** Fragment uit document **
--------------------------------
Home

Rechtbank Noord-Holland, 02-10-2023, ECLI:NL:RBNHO:2023:9859, 10542855 \ AO VERZ 23-20

Rechtbank Noord-Holland, 02-10-2023, ECLI:NL:RBNHO:2023:9859, 10542855 \ AO VERZ 23-20

Gegevens

Instantie
Rechtbank Noord-Holland
Datum uitspraak
2 oktober 2023
Datum publicatie
7 mei 2024
ECLI
ECLI:NL:RBNHO:2023:9859
Zaaknummer
10542855 \ AO VERZ 23-20

Inhoudsindicatie

werkgever mag concrete en duidelijke opgave nevenwerkzaamheden verlangen; werknemer verstrekt die niet; redelijke grond ontbinding; verwijtbaar handelen, maar niet ernstig verwijtbaar; wel transitievergoeding, geen billijke vergoeding.

Uitspraak

Handel, Kanton en Bewind

locatie Zaanstad

Zaaknr./repnr.: 10542855 \ AO VERZ 23-20 (rvk)
--------------------------------
** Getoond materiaal **

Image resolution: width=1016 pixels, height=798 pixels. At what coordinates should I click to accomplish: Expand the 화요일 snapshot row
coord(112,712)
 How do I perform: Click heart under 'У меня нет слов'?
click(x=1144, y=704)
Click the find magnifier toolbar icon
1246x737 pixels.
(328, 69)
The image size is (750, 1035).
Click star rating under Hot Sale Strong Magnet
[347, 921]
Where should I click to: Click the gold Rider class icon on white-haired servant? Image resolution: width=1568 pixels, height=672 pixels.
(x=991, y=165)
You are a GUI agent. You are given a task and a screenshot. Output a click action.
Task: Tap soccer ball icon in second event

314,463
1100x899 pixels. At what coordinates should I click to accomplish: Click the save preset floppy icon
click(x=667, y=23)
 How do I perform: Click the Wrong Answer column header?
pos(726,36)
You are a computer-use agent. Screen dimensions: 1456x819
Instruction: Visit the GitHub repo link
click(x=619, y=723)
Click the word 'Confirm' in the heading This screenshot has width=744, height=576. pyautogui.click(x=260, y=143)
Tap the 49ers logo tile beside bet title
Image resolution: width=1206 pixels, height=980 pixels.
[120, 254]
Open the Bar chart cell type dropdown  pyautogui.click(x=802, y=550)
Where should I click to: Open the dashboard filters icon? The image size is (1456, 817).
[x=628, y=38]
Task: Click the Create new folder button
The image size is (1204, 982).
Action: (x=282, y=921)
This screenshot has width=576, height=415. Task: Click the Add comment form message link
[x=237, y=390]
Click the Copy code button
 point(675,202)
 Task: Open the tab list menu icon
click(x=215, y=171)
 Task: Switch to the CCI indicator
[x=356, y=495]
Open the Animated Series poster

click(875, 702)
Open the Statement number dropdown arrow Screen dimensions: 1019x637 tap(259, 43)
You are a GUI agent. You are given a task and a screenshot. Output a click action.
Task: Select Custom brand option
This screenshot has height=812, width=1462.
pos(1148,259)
--------------------------------
** Te verrichten opdracht **
Neem het gedeelte van de rechterlijke uitspraak over, beginnend bij "werkgever mag concrete" en eindigend bij "geen billijke vergoeding.", en wijzig daarin "werkgever" in "opdrachtgever".

** Schriftelijk antwoord **
opdrachtgever mag concrete en duidelijke opgave nevenwerkzaamheden verlangen; werknemer verstrekt die niet; redelijke grond ontbinding; verwijtbaar handelen, maar niet ernstig verwijtbaar; wel transitievergoeding, geen billijke vergoeding.